One interesting observation is the decrease in ETH held on exchange-owned addresses, which has dropped to its lowest level in over five years. This suggests that whales are withdrawing their ETH from exchanges, possibly to hold it for the long term or for other decentralized finance opportunities. The reduction of ETH available for sale on exchanges can create a supply scarcity, contributing to the potential for price appreciation.
After experiencing a recent price recovery, Ethereum is now showing signs of building strong momentum above $2,200. The sustained buying activities of Ethereum whales provide support for the long-term outlook of the cryptocurrency. These large-scale investors signal their belief in the continued growth of Ethereum by accumulating more ETH. Additionally, their buying power helps establish price support by reducing the available supply of ETH for sale.

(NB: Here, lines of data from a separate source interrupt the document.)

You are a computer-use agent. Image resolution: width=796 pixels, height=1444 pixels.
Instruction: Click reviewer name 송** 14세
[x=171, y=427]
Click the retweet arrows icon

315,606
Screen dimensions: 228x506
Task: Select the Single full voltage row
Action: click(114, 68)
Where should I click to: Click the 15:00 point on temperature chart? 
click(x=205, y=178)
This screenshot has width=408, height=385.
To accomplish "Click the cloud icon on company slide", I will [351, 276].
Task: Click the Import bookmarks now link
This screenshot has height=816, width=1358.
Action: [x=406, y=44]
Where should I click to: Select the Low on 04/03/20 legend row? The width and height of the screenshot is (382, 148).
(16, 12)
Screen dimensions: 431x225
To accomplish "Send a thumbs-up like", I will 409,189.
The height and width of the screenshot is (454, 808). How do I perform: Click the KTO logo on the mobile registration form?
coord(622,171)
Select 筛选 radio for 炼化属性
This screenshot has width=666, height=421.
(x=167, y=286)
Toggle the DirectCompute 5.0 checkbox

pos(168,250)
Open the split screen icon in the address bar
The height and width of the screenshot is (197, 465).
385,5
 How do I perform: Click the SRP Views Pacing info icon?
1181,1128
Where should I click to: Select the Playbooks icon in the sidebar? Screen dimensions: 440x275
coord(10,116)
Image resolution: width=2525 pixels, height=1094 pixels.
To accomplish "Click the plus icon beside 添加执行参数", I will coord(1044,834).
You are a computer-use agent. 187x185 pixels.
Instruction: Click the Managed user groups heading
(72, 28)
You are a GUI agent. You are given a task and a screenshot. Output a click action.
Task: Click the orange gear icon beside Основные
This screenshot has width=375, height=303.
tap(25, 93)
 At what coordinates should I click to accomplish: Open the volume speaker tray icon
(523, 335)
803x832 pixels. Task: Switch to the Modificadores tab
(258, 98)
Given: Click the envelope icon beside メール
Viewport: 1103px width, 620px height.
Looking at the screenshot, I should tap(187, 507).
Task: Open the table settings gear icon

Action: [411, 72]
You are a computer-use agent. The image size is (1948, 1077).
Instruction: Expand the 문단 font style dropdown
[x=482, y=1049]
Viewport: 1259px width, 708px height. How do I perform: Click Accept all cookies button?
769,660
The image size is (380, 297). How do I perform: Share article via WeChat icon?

It is worth noting that Ethereum whales have been increasing their holdings amidst the anticipation of approving Bitcoin and Ethereum spot Exchange-Traded Funds (ETFs) in the United States. If these regulatory approvals materialize, they could potentially drive further price growth in 2024. The overall market capitalization of Ethereum currently stands at an impressive $268 billion, highlighting its significant position in the crypto market.
Aside from whale accumulation, Ethereum has shown other signs of strength and growth. One notable development is the increase in deposits to liquid staking protocols throughout 2023. Data from DeFiLlama reveals that 12.3 million ETH, equivalent to $27.585 billion, are currently locked in ETH liquid staking derivatives. This represents an 80% growth compared to the 6.8 million ETH locked in January 2023. The rise of liquid staking provides Ethereum holders with an opportunity to earn rewards while contributing to the security and decentralization of the network.
The continuous accumulation of Ethereum by whales and the decrease in ETH held on exchanges indicate strong confidence and support for the cryptocurrency’s future. The sustained buying activities of these large-scale investors not only contribute to the potential for price appreciation but also establish a solid long-term foundation for Ethereum. As the market awaits the regulatory approval of Bitcoin and Ethereum ETFs in the United States, all eyes are on Ethereum as it continues to cement its position as the leading altcoin in the crypto industry. Nevertheless, investors should conduct thorough research and exercise caution before making any investment decisions, as the cryptocurrency market inherently carries risks.
Disclaimer: The article is provided for educational purposes only. It does not represent the opinions of NewsBTC on whether to buy, sell, or hold any investments. Investing in digital assets comes with inherent risks, and individuals are advised to conduct their own research and make informed decisions. The use of information from this article is solely at the reader’s own risk.